§ **Data to use**:
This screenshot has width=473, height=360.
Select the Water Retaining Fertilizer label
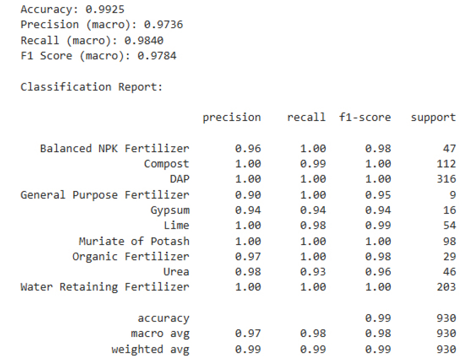coord(105,287)
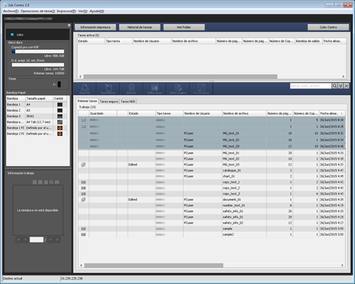Click the Información impresora button
Screen dimensions: 355x284
point(95,27)
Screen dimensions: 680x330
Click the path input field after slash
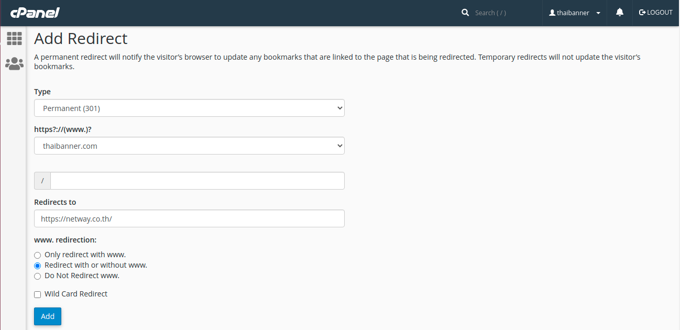point(197,181)
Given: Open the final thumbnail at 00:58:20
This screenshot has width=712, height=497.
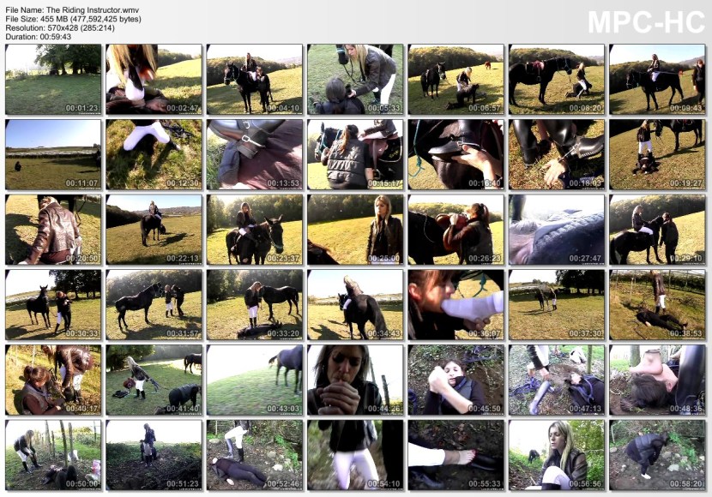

§ **Task requirements**:
Output every line of the items above as a Markdown table with two columns, No. and Line. Number the rows, skip blank lines, and leave out the pictures.

§ **Solved exercise**:
| No. | Line |
|---|---|
| 1 | This screenshot has width=473, height=360. |
| 2 | Select the Water Retaining Fertilizer label |
| 3 | coord(105,287) |
| 4 | Click the Información impresora button |
| 5 | Screen dimensions: 355x284 |
| 6 | point(95,27) |
| 7 | Screen dimensions: 680x330 |
| 8 | Click the path input field after slash |
| 9 | point(197,181) |
| 10 | Given: Open the final thumbnail at 00:58:20 |
| 11 | This screenshot has width=712, height=497. |